[Opening Data for analysis section]
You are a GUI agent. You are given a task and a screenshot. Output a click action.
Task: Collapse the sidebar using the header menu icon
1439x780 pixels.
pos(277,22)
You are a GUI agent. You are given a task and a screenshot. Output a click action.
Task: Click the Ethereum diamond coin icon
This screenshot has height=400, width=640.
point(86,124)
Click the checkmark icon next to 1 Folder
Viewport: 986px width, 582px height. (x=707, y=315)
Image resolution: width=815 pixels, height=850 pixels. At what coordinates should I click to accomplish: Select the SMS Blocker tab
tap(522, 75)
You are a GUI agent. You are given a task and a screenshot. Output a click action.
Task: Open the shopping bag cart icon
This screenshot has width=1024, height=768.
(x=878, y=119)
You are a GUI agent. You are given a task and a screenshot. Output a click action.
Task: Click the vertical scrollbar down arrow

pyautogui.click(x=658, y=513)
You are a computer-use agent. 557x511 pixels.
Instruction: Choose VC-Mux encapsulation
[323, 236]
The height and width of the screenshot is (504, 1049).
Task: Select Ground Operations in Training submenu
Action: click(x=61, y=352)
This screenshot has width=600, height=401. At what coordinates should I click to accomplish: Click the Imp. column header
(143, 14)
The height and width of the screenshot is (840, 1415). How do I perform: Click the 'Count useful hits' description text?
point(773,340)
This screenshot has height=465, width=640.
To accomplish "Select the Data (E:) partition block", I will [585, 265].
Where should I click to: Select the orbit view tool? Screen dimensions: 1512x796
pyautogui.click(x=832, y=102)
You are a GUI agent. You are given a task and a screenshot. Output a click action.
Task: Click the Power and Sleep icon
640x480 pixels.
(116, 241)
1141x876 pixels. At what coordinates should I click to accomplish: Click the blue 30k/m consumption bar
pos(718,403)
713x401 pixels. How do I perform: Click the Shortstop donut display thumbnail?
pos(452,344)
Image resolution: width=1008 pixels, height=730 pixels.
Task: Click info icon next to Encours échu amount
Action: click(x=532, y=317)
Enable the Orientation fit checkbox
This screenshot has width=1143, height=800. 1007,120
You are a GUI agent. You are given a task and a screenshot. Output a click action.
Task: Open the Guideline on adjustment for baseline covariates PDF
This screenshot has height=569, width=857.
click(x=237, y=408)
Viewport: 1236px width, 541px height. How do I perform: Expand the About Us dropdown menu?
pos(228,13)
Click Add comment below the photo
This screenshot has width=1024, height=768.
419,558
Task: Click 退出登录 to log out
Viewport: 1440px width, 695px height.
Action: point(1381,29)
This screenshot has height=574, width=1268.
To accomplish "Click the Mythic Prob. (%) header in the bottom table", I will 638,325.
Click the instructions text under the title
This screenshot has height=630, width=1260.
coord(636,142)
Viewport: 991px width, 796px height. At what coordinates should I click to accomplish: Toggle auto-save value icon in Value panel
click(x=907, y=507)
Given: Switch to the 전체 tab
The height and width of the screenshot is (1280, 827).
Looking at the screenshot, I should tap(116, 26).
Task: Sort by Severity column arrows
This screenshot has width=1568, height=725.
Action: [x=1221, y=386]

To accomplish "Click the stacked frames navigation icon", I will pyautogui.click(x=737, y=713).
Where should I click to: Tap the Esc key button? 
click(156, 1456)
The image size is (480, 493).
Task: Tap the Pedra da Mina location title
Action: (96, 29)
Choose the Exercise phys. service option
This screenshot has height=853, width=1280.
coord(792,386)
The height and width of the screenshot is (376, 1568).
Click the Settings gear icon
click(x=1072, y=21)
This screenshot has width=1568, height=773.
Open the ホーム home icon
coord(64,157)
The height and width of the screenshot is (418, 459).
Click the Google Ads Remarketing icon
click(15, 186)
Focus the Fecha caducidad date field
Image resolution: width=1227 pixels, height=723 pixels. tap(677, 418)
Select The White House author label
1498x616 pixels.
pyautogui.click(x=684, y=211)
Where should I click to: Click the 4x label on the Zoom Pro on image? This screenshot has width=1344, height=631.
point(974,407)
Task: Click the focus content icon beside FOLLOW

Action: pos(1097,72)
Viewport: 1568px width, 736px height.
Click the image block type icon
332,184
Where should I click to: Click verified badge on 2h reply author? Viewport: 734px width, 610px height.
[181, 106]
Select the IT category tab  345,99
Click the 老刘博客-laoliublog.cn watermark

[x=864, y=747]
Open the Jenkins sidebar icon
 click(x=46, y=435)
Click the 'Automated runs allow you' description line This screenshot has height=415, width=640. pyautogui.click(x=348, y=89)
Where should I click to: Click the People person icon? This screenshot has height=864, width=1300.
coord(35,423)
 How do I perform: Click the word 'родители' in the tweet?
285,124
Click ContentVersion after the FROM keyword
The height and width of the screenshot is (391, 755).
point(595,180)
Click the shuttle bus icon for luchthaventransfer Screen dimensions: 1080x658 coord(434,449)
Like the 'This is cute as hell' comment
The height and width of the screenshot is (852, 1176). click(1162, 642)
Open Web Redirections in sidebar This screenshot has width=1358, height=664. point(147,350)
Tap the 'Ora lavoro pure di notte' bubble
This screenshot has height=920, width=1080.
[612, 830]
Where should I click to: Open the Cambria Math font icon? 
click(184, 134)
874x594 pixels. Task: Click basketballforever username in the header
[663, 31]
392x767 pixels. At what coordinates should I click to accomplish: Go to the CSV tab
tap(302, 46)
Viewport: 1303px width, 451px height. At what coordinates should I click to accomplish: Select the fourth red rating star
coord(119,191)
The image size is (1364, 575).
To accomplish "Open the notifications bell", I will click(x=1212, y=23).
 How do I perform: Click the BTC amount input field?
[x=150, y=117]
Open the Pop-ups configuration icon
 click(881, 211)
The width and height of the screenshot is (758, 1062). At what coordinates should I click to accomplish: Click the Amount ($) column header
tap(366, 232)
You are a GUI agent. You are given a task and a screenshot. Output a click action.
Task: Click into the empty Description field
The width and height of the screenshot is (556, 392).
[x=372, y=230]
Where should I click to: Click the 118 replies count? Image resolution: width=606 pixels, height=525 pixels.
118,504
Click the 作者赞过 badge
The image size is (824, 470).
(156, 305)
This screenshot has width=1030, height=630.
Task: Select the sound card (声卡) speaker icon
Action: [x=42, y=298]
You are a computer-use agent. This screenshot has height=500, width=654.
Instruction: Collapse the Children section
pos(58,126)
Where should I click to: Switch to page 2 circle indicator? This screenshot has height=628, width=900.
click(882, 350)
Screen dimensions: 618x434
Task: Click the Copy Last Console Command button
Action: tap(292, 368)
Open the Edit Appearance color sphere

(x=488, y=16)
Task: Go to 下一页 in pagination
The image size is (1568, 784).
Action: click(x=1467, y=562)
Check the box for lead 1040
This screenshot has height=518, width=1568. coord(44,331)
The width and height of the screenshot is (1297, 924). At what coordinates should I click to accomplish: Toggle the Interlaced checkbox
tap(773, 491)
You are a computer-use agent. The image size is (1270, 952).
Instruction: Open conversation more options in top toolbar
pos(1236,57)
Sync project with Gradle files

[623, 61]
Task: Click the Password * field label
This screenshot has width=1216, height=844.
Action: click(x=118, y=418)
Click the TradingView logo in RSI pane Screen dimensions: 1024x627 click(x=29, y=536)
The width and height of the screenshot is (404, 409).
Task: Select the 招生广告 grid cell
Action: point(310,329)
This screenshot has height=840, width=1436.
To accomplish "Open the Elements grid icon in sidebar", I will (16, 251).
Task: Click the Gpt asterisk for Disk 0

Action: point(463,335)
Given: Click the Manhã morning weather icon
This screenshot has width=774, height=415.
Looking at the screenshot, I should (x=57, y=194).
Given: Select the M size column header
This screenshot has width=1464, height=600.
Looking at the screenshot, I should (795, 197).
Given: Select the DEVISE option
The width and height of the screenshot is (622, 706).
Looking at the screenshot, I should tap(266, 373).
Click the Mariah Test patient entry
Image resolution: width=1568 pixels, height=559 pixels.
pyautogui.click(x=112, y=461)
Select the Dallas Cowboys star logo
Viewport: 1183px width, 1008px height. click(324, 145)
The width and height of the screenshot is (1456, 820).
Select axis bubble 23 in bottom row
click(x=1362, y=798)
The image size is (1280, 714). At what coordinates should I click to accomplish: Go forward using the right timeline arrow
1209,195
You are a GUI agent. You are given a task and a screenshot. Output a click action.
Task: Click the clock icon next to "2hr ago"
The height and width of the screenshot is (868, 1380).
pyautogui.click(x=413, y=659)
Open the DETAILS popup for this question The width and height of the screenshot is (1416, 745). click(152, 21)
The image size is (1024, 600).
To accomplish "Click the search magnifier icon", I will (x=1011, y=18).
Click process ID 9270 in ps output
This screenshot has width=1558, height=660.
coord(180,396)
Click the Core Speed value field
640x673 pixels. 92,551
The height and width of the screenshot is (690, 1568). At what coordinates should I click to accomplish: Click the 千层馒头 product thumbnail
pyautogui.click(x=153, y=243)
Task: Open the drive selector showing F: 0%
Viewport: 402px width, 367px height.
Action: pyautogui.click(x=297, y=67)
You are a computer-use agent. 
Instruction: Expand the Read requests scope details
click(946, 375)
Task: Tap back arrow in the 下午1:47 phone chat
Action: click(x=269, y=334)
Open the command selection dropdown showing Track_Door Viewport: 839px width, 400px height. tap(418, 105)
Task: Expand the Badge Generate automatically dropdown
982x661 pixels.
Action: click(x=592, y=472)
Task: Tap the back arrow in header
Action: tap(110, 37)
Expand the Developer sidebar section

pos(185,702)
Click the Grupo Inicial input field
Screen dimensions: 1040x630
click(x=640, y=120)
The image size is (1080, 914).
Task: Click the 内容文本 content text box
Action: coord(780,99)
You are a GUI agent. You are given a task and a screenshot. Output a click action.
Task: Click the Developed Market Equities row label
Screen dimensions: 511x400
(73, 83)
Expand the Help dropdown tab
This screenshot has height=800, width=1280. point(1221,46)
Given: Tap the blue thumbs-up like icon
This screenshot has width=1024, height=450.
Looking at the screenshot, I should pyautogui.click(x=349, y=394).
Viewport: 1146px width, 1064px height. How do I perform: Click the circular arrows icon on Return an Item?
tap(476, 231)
[Closing Data for analysis section]
**Work request**: Which of the lines above contain "computer"? Return them all.

**Task output**:
You are a computer-use agent. 557x511 pixels.
You are a computer-use agent. This screenshot has height=500, width=654.
You are a computer-use agent. The image size is (1270, 952).
You are a computer-use agent. 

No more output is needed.